Amid Faljaoui

L’Arabie Saoudite sous protection d’un parapluie en… papier

En quête d’un parapluie nucléaire face aux incertitudes américaines, Riyad s’allie au Pakistan. Un pacte plus politique que militaire, qui rassure à court terme mais pourrait s’avérer un pari risqué.

Imaginez la scène : le 9 septembre dernier, Doha est frappée par des missiles israéliens. On parle bien de la capitale du Qatar, un allié stratégique des Américains. Et Donald Trump, alors président, ne réagit pas. Silence radio. Vous imaginez le choc dans les palais du Golfe ? La question s’est imposée immédiatement : et si le parapluie militaire américain, celui qui devait les protéger, n’était plus aussi sûr qu’avant ?

Alors, que fait l’Arabie saoudite pas plus tard que fin de la semaine dernière ? Elle annonce un pacte de défense avec… le Pakistan. Oui, le Pakistan. Un pays en crise, étranglé par sa dette, mais qui a une carte maîtresse : c’est le seul pays musulman officiellement doté de l’arme nucléaire. Officiellement, on parle d’un accord militaire classique, d’échanges de formation, de coopération. Mais personne n’est dupe : dans l’air plane l’idée d’un “parapluie nucléaire”.

Cette relation ne date pas d’hier. Retour en 1998 : le Pakistan teste sa bombe atomique, et bam! sanctions occidentales. Comment Islamabad survit ? Grâce à Riyad, qui livre gratuitement 50 000 barils de pétrole par jour. Et si on remonte encore plus loin, dès les années 1970, le Premier ministre pakistanais Zulfikar Ali Bhutto allait frapper à la porte du roi Fayçal pour financer son rêve nucléaire. Bref, il y a une histoire commune, faite d’intérêts croisés.

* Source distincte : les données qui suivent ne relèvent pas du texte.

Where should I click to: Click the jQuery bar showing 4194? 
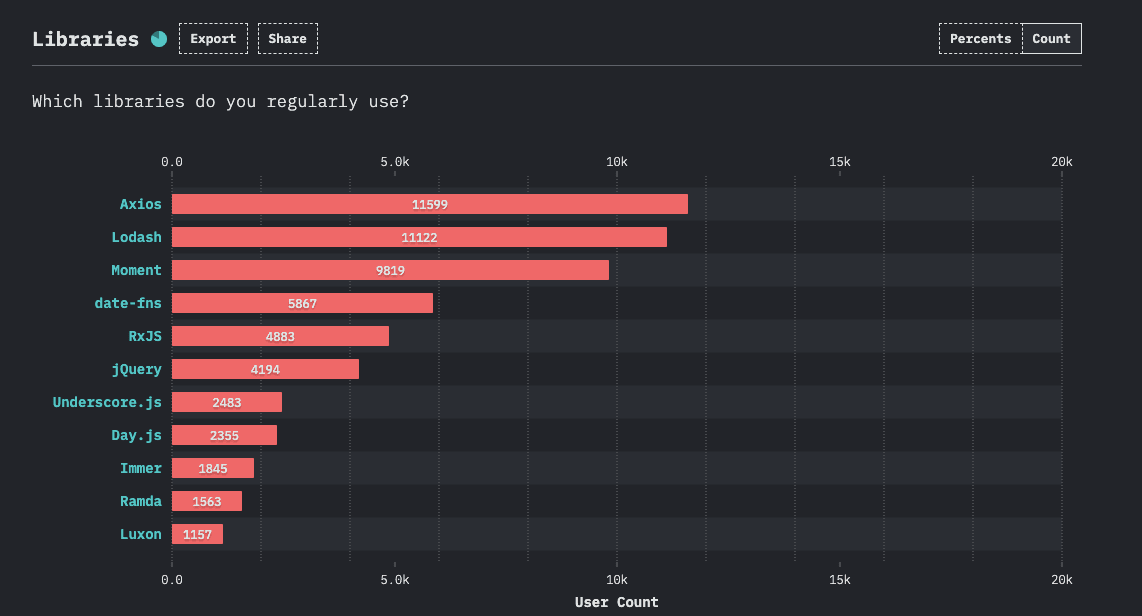click(x=265, y=369)
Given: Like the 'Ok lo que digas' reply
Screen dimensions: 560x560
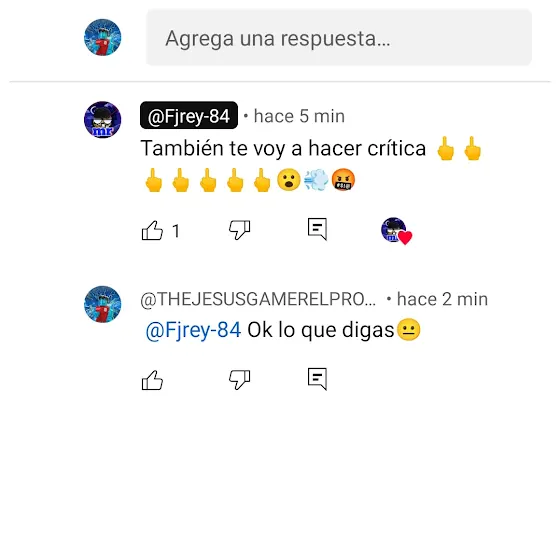Looking at the screenshot, I should click(x=152, y=380).
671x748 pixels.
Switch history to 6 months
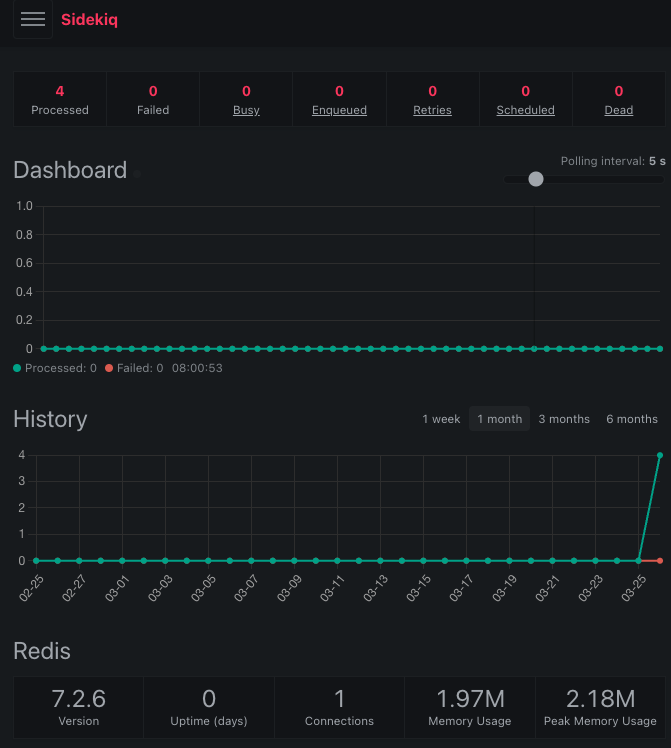pos(632,419)
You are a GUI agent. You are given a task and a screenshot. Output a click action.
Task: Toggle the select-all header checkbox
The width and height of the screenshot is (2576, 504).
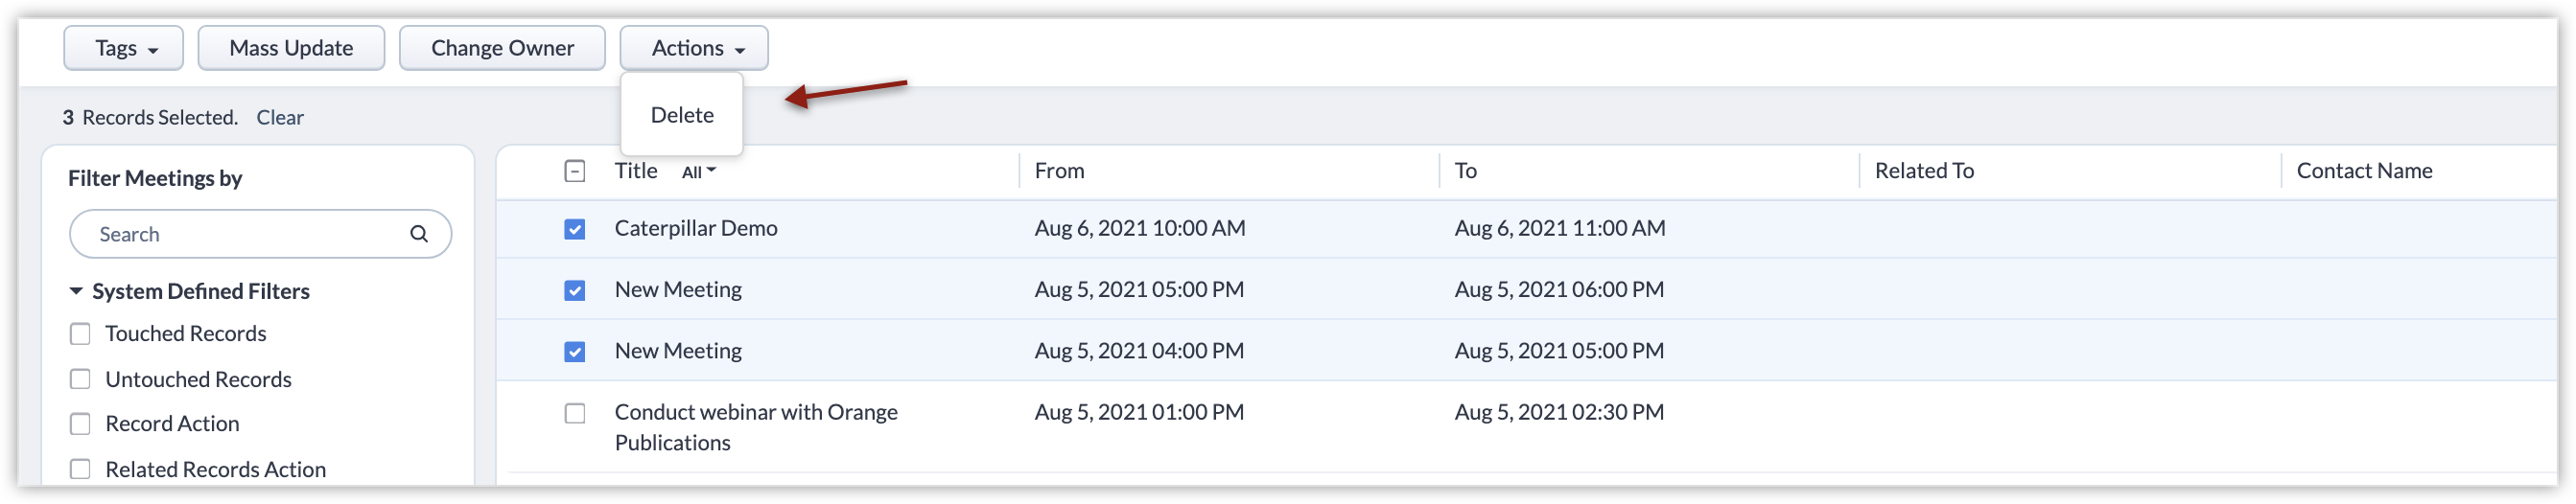pos(575,171)
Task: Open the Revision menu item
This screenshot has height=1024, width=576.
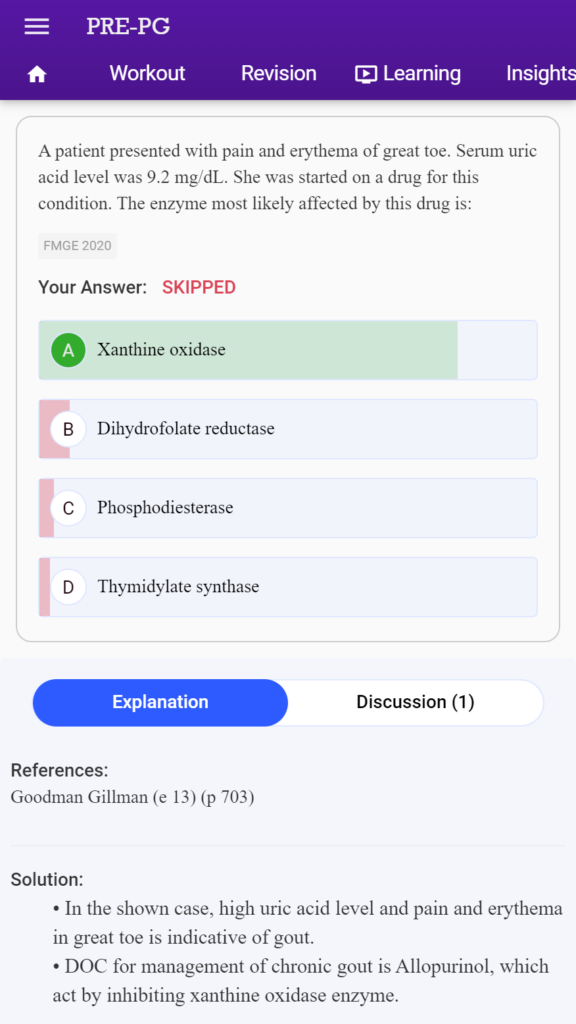Action: pos(279,73)
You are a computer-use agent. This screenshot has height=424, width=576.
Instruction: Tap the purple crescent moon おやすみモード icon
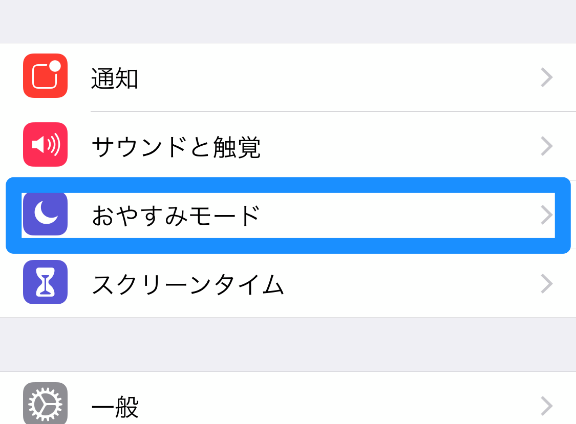45,213
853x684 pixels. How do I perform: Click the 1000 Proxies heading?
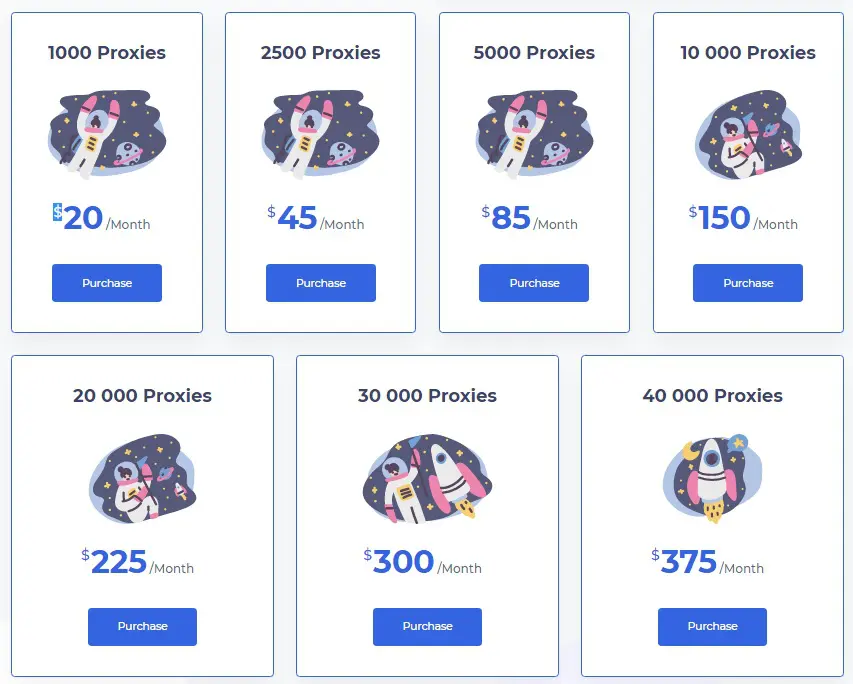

Mais aujourd’hui, c’est l’économie qui tient les ficelles. Du côté pakistanais, c’est une question de survie : le pays ne tient debout que grâce aux fameux rollovers. Concrètement, ça veut dire que ses créanciers — l’Arabie, les Émirats, parfois la Chine — prolongent encore et encore leurs prêts au lieu d’exiger un remboursement immédiat. Sans ça, le pays serait en faillite.

Sur le papier, Riyad affiche de la force. Mais dans la réalité, l’Arabie prend un risque : fragiliser son image de partenaire stable au moment précis où elle a besoin de rassurer les marchés pour financer Vision 2030.

Du côté saoudien, l’enjeu, c’est Vision 2030. C’est le grand plan de Mohammed ben Salmane pour sortir l’Arabie de sa dépendance au pétrole et attirer des investissements massifs dans le tourisme, la tech, le divertissement. Pour réussir, il faut une chose : montrer que le royaume est stable, protégé. D’où l’intérêt de signer un pacte qui, même vague, envoie un signal aux investisseurs comme aux adversaires.

Le problème, c’est que ce pacte ressemble beaucoup à un bluff. Parce qu’un parapluie nucléaire pakistanais, ça n’existe pas vraiment. Il n’y a ni plan opérationnel commun, ni commandement intégré, ni véritable garantie. C’est du politique, pas du militaire. Et ce bluff peut avoir un prix. L’Iran pourrait s’en servir pour justifier l’accélération de son propre programme nucléaire. L’Inde, qui achète une bonne partie du pétrole saoudien, pourrait mal le prendre et resserrer encore plus ses liens avec Israël et les États-Unis (ce qui semble être déjà le cas au vu de l’actualité récente). Quant à Washington, il n’a pas oublié l’affaire Abdul Qadeer Khan : ce scientifique pakistanais qui, dans les années 80 et 90, avait monté un véritable supermarché nucléaire clandestin en revendant des technologies sensibles à l’Iran, à la Libye ou à la Corée du Nord. Résultat : la méfiance est toujours là, et ce pacte peut la raviver.

Sur le papier, Riyad affiche de la force. Mais dans la réalité, l’Arabie prend un risque : fragiliser son image de partenaire stable au moment précis où elle a besoin de rassurer les marchés pour financer Vision 2030. Quant au Pakistan, il gagne un peu d’air, mais au prix d’une exposition accrue aux sanctions et d’une réputation qui pourrait redevenir toxique.

En économie comme en géopolitique, il y a une règle simple : les assurances trop belles pour être vraies sont souvent des produits toxiques. Ce pacte, c’est peut-être une assurance psychologique à court terme. Mais c’est aussi, potentiellement, un pari explosif.